Further delaying boot time in some configurations of full operating systems is the need to install updates. If computers have been unused for an extended time (for example during a school break), then the first users may find the devices will not function until updates are installed. In some cases, a computer can be unusable for tens of minutes while updates are installed. To minimize the disruptions due to slow boot time, IT managers can purchase devices with solid state hard drives or they can purchase devices with mobile or Internet-only operating systems.
For several decades, enterprise networking has provided centralized control of user accounts. In the typical enterprise network configuration, users authenticate against a single directory, and the user is assigned to groups depending on his or her role in the organization. Access to network resources (such as file storage, printers, and applications installed on servers are all controlled by rules managed by the network operating system that manages those permissions on the device with full operating systems. Many of those permissions were set to control access to devices and to prevent unauthorized access to network resources. The arrival of mobile devices and Internet-only devices challenges the methods of network management and security that are well-established; these new devices cause IT system administrators to change their practices.

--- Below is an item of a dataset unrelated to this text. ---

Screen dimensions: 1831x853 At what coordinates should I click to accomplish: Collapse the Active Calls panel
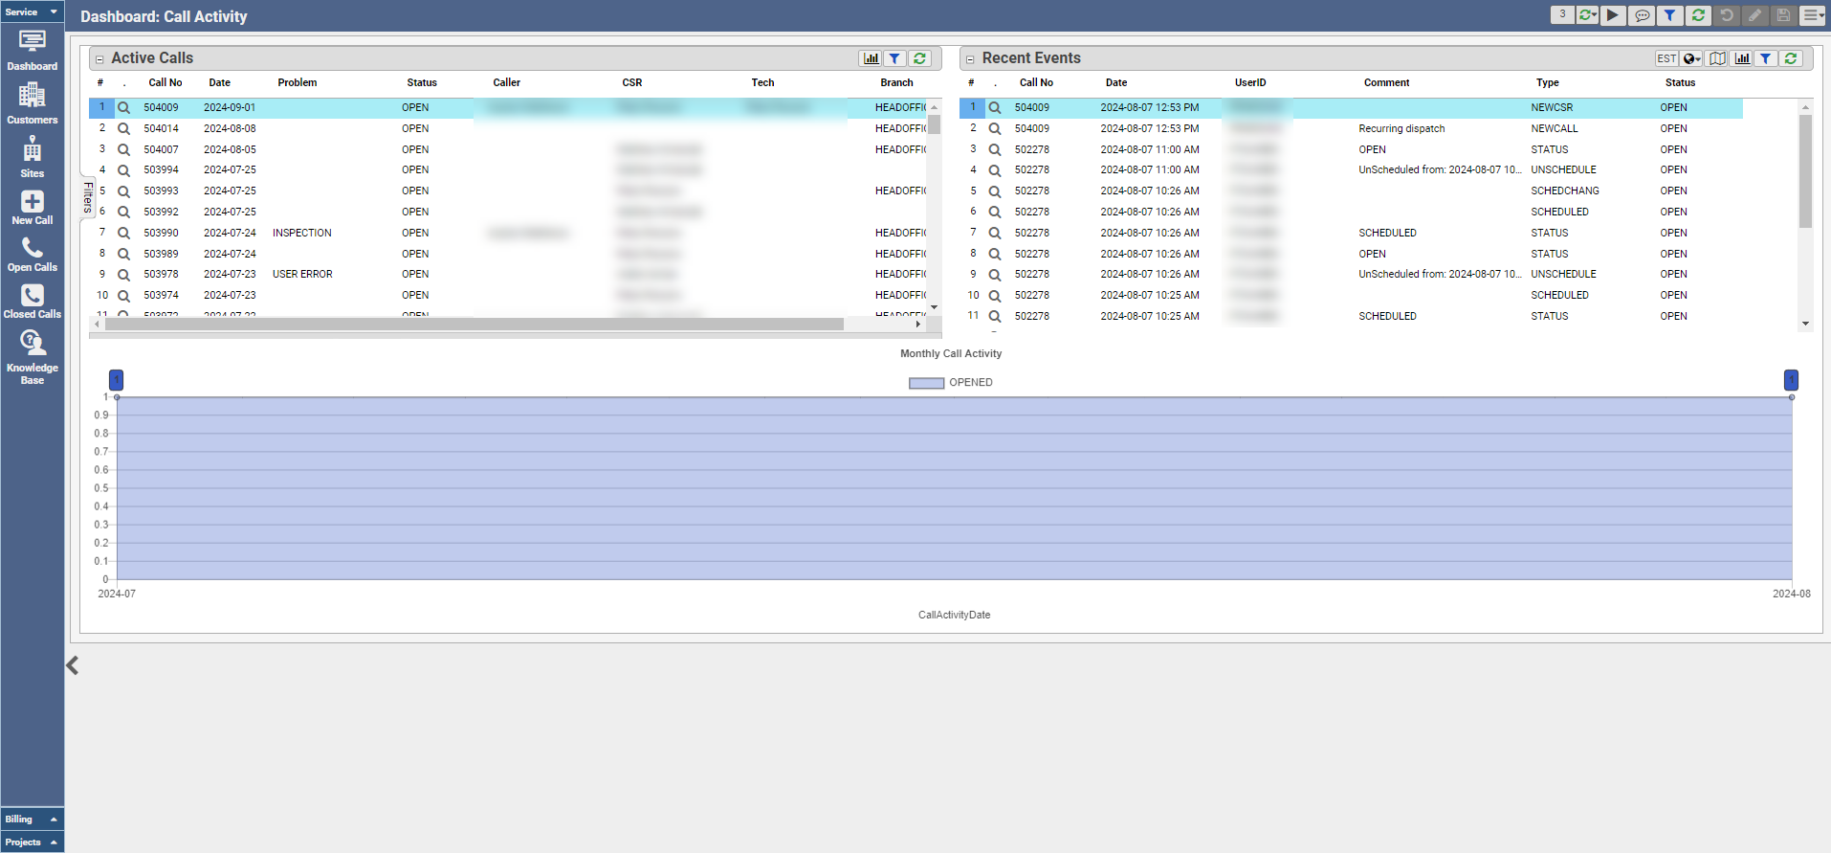(99, 59)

As teachers develop greater technological pedagogical knowledge (TPK) of the devices they have available, it is reasonable to expect they will discover and refine more sophisticated uses of the devices they use and that they will seek capacity beyond that provided by existing technology. For these reasons, efficacious IT managers avoid single-device fleets. Although these can provide easier management and consistent capacity, they can result in schools maintaining unused capacity and can limit access to devices or to devices with sufficient capacity. The pedagogical implications of sections may be unpredictable to IT professionals and the management implications may be unpredictable to educators.